-- SET TASK --
Write out every line of the records below as a JSON list of strings, one string per line, leaving out blank lines.

-- DATASET RECORDS --
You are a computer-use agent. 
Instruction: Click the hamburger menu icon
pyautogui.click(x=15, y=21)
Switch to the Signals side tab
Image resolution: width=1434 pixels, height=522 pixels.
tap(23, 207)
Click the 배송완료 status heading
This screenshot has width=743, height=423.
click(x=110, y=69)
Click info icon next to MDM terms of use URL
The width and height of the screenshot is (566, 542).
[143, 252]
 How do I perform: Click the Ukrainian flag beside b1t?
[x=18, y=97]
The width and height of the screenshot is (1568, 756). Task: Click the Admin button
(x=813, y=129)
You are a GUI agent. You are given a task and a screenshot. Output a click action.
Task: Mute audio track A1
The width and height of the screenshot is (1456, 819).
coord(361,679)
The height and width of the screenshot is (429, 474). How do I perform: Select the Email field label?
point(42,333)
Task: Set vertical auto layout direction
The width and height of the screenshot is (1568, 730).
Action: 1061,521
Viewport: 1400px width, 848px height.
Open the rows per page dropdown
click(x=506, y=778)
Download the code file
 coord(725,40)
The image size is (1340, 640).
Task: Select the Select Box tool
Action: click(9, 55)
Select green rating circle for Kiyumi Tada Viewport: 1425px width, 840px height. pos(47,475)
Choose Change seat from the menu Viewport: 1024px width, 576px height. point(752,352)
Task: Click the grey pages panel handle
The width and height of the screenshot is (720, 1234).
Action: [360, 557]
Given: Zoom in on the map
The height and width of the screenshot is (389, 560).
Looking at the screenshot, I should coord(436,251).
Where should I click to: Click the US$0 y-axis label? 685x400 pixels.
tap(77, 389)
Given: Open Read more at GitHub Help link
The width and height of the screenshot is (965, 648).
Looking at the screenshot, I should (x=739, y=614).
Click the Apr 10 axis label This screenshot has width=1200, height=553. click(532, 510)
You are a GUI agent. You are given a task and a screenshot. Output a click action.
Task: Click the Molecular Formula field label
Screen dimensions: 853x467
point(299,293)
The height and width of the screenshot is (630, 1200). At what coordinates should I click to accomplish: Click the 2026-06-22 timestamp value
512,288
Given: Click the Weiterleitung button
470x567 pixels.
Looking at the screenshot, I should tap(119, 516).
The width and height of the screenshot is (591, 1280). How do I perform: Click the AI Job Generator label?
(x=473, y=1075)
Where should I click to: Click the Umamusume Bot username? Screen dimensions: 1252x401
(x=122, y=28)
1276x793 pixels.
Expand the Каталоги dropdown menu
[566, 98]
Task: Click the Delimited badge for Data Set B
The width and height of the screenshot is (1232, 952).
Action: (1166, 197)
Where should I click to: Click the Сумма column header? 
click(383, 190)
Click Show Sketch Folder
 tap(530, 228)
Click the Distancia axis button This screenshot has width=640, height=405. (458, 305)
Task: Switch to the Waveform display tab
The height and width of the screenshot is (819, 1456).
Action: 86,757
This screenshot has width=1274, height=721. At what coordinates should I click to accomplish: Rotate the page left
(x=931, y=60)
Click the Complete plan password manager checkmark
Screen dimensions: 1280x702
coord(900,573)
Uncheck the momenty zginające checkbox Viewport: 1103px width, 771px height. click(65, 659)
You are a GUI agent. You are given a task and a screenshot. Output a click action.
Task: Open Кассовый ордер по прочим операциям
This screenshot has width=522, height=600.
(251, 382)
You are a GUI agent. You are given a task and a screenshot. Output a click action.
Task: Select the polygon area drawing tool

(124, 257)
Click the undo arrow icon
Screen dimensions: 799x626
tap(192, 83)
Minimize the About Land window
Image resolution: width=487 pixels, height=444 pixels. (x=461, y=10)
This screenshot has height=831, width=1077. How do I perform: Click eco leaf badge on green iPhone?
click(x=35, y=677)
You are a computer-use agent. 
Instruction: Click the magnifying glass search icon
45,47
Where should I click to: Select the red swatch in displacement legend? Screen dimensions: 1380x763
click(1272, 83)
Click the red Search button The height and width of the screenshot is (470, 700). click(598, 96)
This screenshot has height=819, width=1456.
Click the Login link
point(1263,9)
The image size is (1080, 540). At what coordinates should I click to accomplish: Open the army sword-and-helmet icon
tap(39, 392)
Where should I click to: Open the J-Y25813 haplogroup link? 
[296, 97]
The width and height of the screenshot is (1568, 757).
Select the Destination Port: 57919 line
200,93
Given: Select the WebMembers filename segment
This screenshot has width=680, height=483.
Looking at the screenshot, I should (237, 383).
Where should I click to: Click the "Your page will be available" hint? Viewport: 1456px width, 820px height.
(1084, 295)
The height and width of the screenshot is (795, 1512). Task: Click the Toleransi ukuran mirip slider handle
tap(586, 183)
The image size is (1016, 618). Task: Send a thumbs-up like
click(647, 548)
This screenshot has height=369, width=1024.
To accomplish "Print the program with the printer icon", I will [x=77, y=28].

-- ANSWER FOR THE TASK --
[
  "You are a computer-use agent. ",
  "Instruction: Click the hamburger menu icon",
  "pyautogui.click(x=15, y=21)",
  "Switch to the Signals side tab",
  "Image resolution: width=1434 pixels, height=522 pixels.",
  "tap(23, 207)",
  "Click the 배송완료 status heading",
  "This screenshot has width=743, height=423.",
  "click(x=110, y=69)",
  "Click info icon next to MDM terms of use URL",
  "The width and height of the screenshot is (566, 542).",
  "[143, 252]",
  " How do I perform: Click the Ukrainian flag beside b1t?",
  "[x=18, y=97]",
  "The width and height of the screenshot is (1568, 756). Task: Click the Admin button",
  "(x=813, y=129)",
  "You are a GUI agent. You are given a task and a screenshot. Output a click action.",
  "Task: Mute audio track A1",
  "The width and height of the screenshot is (1456, 819).",
  "coord(361,679)",
  "The height and width of the screenshot is (429, 474). How do I perform: Select the Email field label?",
  "point(42,333)",
  "Task: Set vertical auto layout direction",
  "The width and height of the screenshot is (1568, 730).",
  "Action: 1061,521",
  "Viewport: 1400px width, 848px height.",
  "Open the rows per page dropdown",
  "click(x=506, y=778)",
  "Download the code file",
  " coord(725,40)",
  "The image size is (1340, 640).",
  "Task: Select the Select Box tool",
  "Action: click(9, 55)",
  "Select green rating circle for Kiyumi Tada Viewport: 1425px width, 840px height. pos(47,475)",
  "Choose Change seat from the menu Viewport: 1024px width, 576px height. point(752,352)",
  "Task: Click the grey pages panel handle",
  "The width and height of the screenshot is (720, 1234).",
  "Action: [360, 557]",
  "Given: Zoom in on the map",
  "The height and width of the screenshot is (389, 560).",
  "Looking at the screenshot, I should coord(436,251).",
  "Where should I click to: Click the US$0 y-axis label? 685x400 pixels.",
  "tap(77, 389)",
  "Given: Open Read more at GitHub Help link",
  "The width and height of the screenshot is (965, 648).",
  "Looking at the screenshot, I should (x=739, y=614).",
  "Click the Apr 10 axis label This screenshot has width=1200, height=553. click(532, 510)",
  "You are a GUI agent. You are given a task and a screenshot. Output a click action.",
  "Task: Click the Molecular Formula field label",
  "Screen dimensions: 853x467",
  "point(299,293)",
  "The height and width of the screenshot is (630, 1200). At what coordinates should I click to accomplish: Click the 2026-06-22 timestamp value",
  "512,288",
  "Given: Click the Weiterleitung button",
  "470x567 pixels.",
  "Looking at the screenshot, I should tap(119, 516).",
  "The width and height of the screenshot is (591, 1280). How do I perform: Click the AI Job Generator label?",
  "(x=473, y=1075)",
  "Where should I click to: Click the Umamusume Bot username? Screen dimensions: 1252x401",
  "(x=122, y=28)",
  "1276x793 pixels.",
  "Expand the Каталоги dropdown menu",
  "[566, 98]",
  "Task: Click the Delimited badge for Data Set B",
  "The width and height of the screenshot is (1232, 952).",
  "Action: (1166, 197)",
  "Where should I click to: Click the Сумма column header? ",
  "click(383, 190)",
  "Click Show Sketch Folder",
  " tap(530, 228)",
  "Click the Distancia axis button This screenshot has width=640, height=405. (458, 305)",
  "Task: Switch to the Waveform display tab",
  "The height and width of the screenshot is (819, 1456).",
  "Action: 86,757",
  "This screenshot has width=1274, height=721. At what coordinates should I click to accomplish: Rotate the page left",
  "(x=931, y=60)",
  "Click the Complete plan password manager checkmark",
  "Screen dimensions: 1280x702",
  "coord(900,573)",
  "Uncheck the momenty zginające checkbox Viewport: 1103px width, 771px height. click(65, 659)",
  "You are a GUI agent. You are given a task and a screenshot. Output a click action.",
  "Task: Open Кассовый ордер по прочим операциям",
  "This screenshot has width=522, height=600.",
  "(251, 382)",
  "You are a GUI agent. You are given a task and a screenshot. Output a click action.",
  "Task: Select the polygon area drawing tool",
  "(124, 257)",
  "Click the undo arrow icon",
  "Screen dimensions: 799x626",
  "tap(192, 83)",
  "Minimize the About Land window",
  "Image resolution: width=487 pixels, height=444 pixels. (x=461, y=10)",
  "This screenshot has height=831, width=1077. How do I perform: Click eco leaf badge on green iPhone?",
  "click(x=35, y=677)",
  "You are a computer-use agent. ",
  "Instruction: Click the magnifying glass search icon",
  "45,47",
  "Where should I click to: Select the red swatch in displacement legend? Screen dimensions: 1380x763",
  "click(1272, 83)",
  "Click the red Search button The height and width of the screenshot is (470, 700). click(598, 96)",
  "This screenshot has height=819, width=1456.",
  "Click the Login link",
  "point(1263,9)",
  "The image size is (1080, 540). At what coordinates should I click to accomplish: Open the army sword-and-helmet icon",
  "tap(39, 392)",
  "Where should I click to: Open the J-Y25813 haplogroup link? ",
  "[296, 97]",
  "The width and height of the screenshot is (1568, 757).",
  "Select the Destination Port: 57919 line",
  "200,93",
  "Given: Select the WebMembers filename segment",
  "This screenshot has width=680, height=483.",
  "Looking at the screenshot, I should (237, 383).",
  "Where should I click to: Click the \"Your page will be available\" hint? Viewport: 1456px width, 820px height.",
  "(1084, 295)",
  "The height and width of the screenshot is (795, 1512). Task: Click the Toleransi ukuran mirip slider handle",
  "tap(586, 183)",
  "The image size is (1016, 618). Task: Send a thumbs-up like",
  "click(647, 548)",
  "This screenshot has height=369, width=1024.",
  "To accomplish \"Print the program with the printer icon\", I will [x=77, y=28]."
]